The lines needed are those below that contain the word "agent"; copy each one.

** Opening Listed records block **

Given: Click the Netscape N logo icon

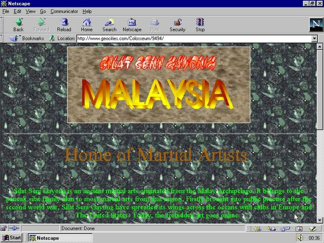Looking at the screenshot, I should 315,24.
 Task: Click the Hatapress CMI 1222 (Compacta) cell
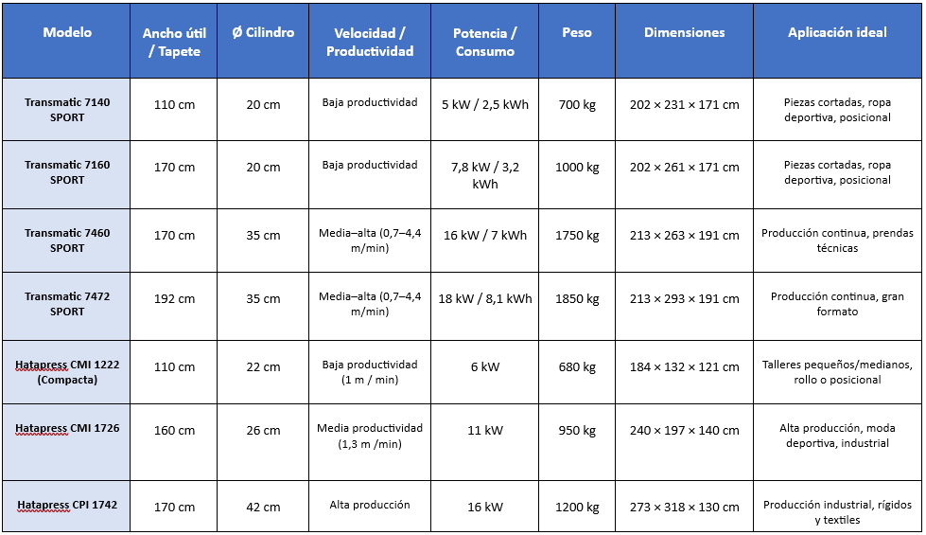(x=67, y=372)
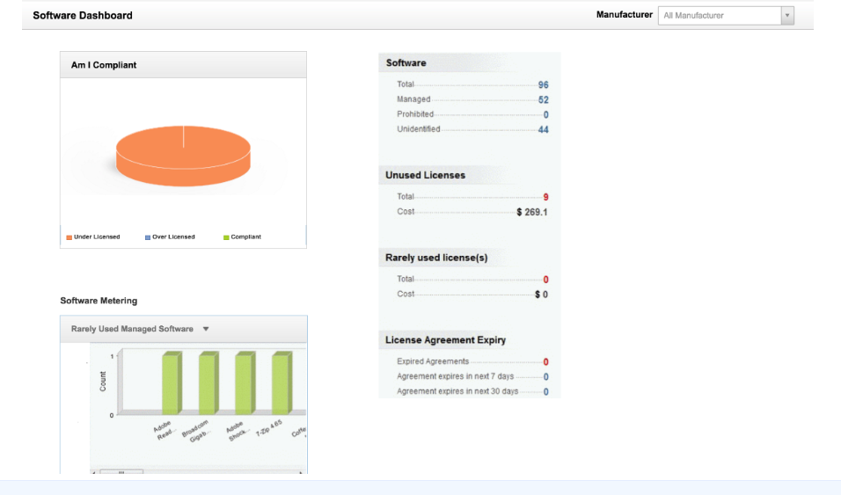Click the Over Licensed blue legend marker

click(x=148, y=237)
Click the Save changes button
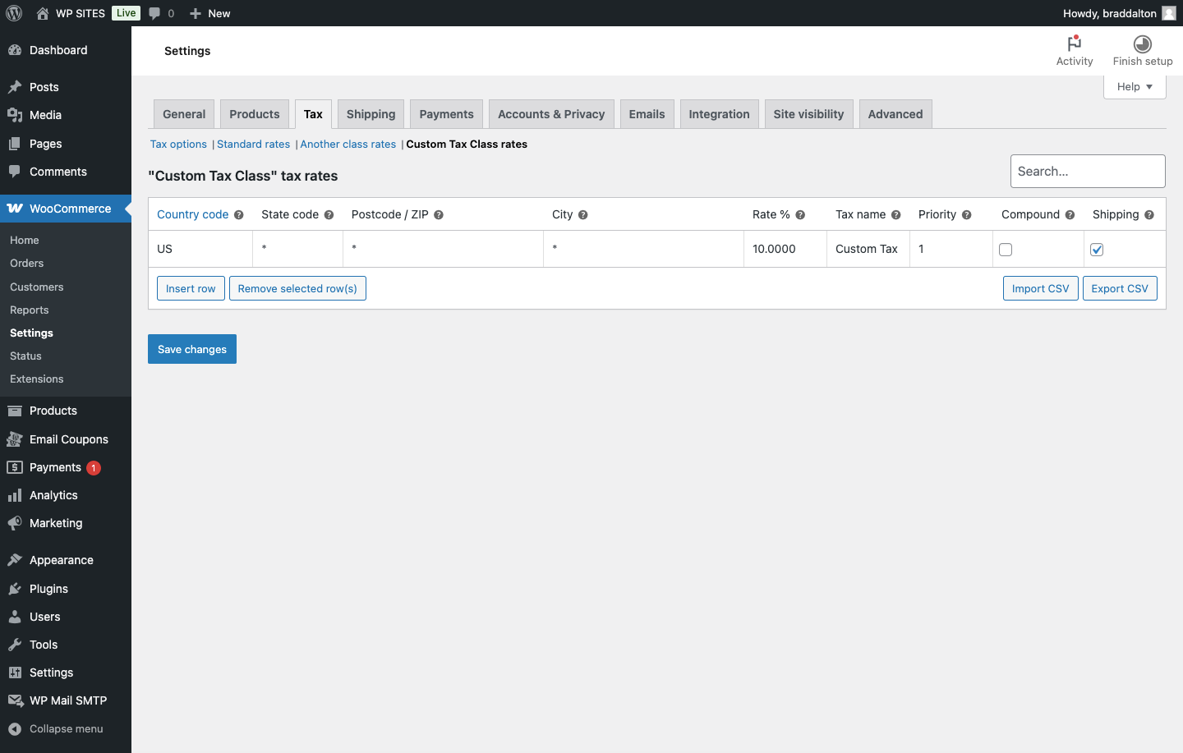The height and width of the screenshot is (753, 1183). pos(192,349)
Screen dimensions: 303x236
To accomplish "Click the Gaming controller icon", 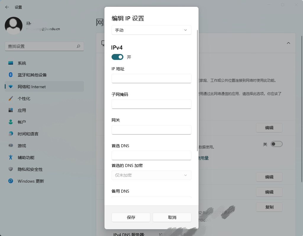I will 11,146.

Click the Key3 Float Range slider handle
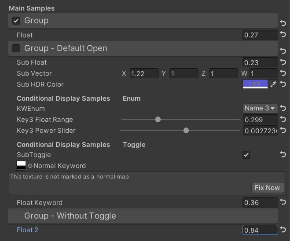click(158, 120)
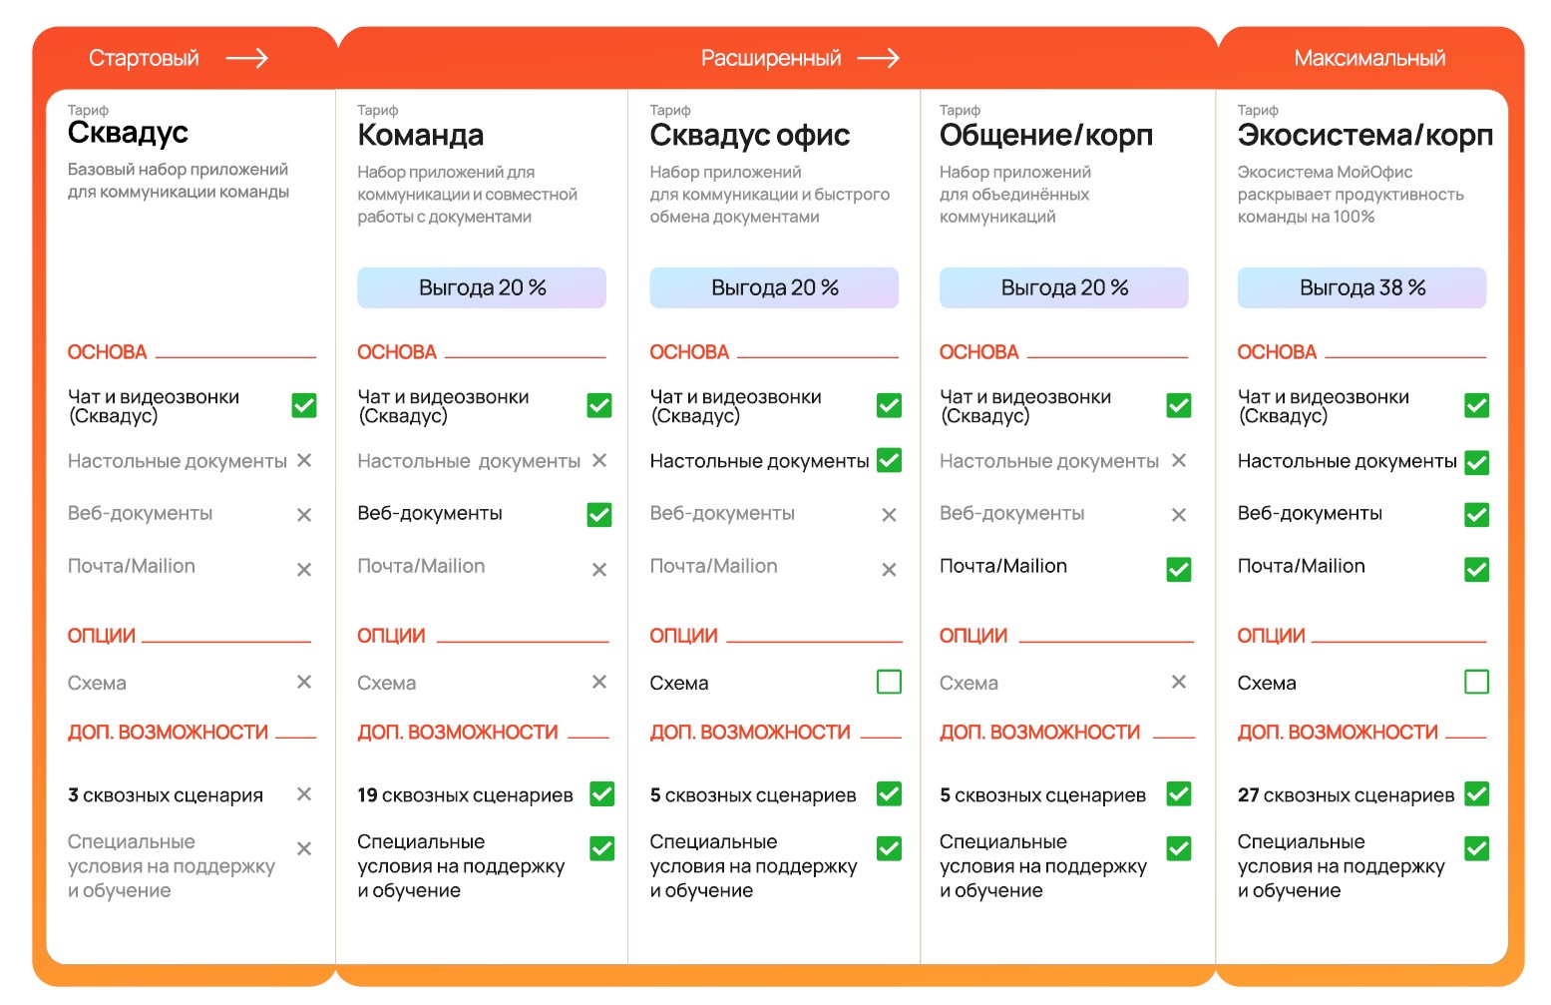Enable the Схема option in Экосистема/корп
Viewport: 1551px width, 1005px height.
(x=1477, y=682)
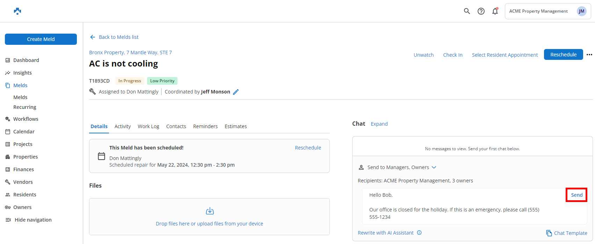Expand the Chat panel
This screenshot has height=244, width=595.
point(379,124)
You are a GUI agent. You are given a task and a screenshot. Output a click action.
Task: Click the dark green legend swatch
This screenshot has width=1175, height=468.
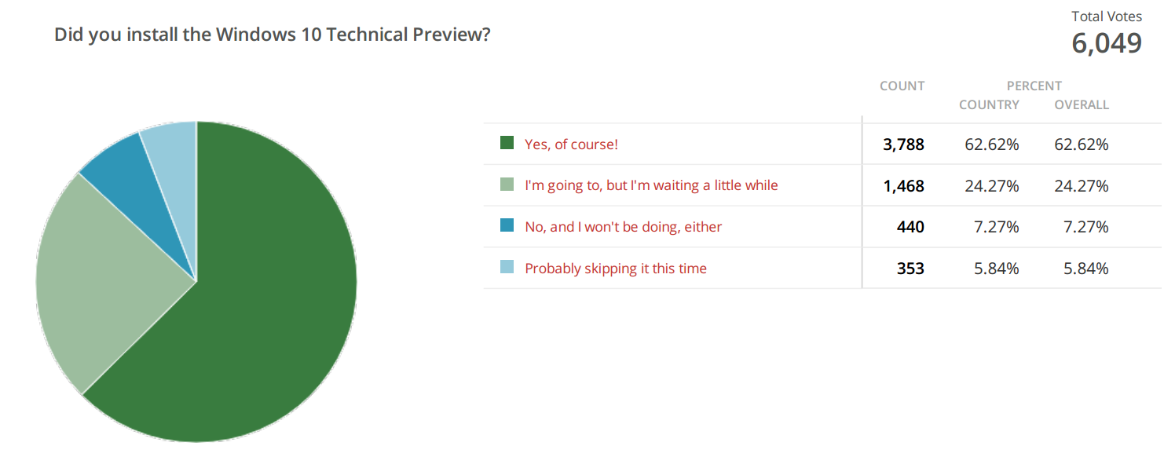click(x=507, y=143)
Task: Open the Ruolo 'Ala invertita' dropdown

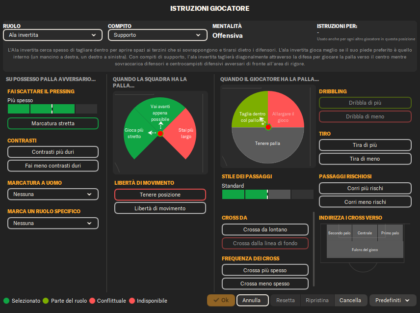Action: [53, 35]
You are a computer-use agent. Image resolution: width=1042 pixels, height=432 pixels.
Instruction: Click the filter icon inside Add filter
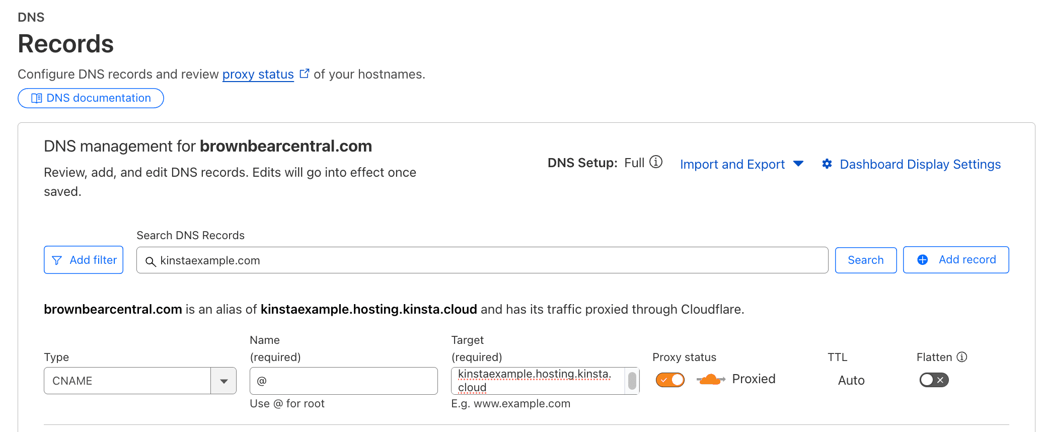click(x=57, y=260)
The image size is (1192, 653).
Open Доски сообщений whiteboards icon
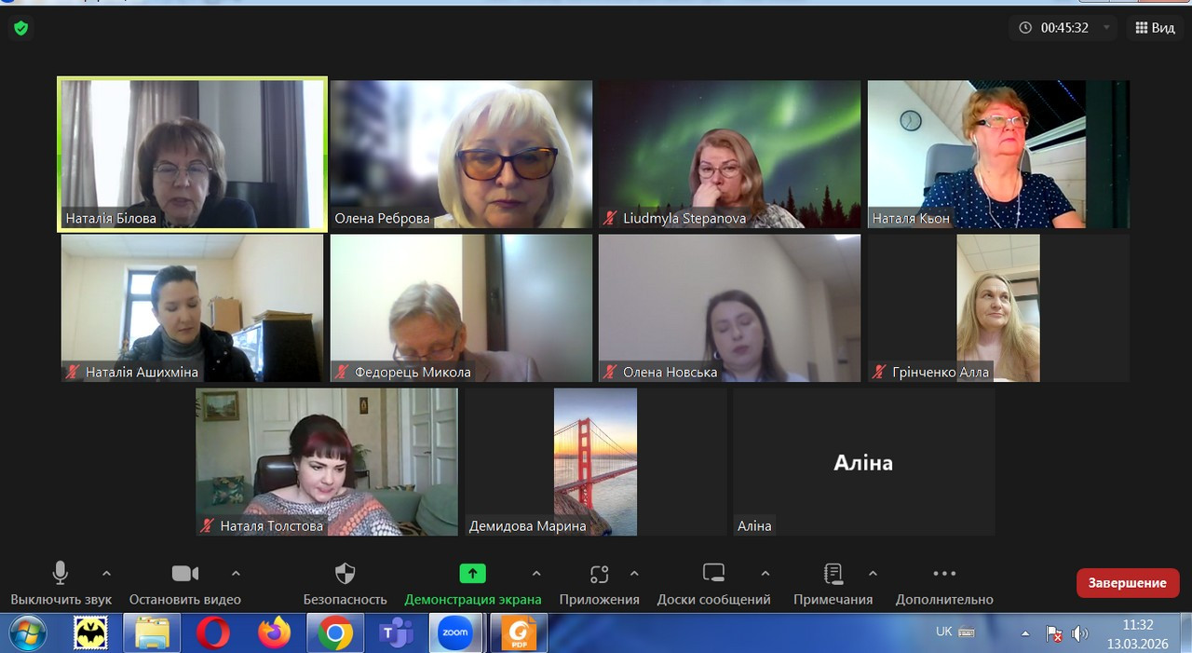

** Closing Listed records block **

■ Solution to the problem:
You are a GUI agent. You are given a task and a screenshot. Output a click action.
You are a computer-use agent. Image resolution: width=1042 pixels, height=432 pixels.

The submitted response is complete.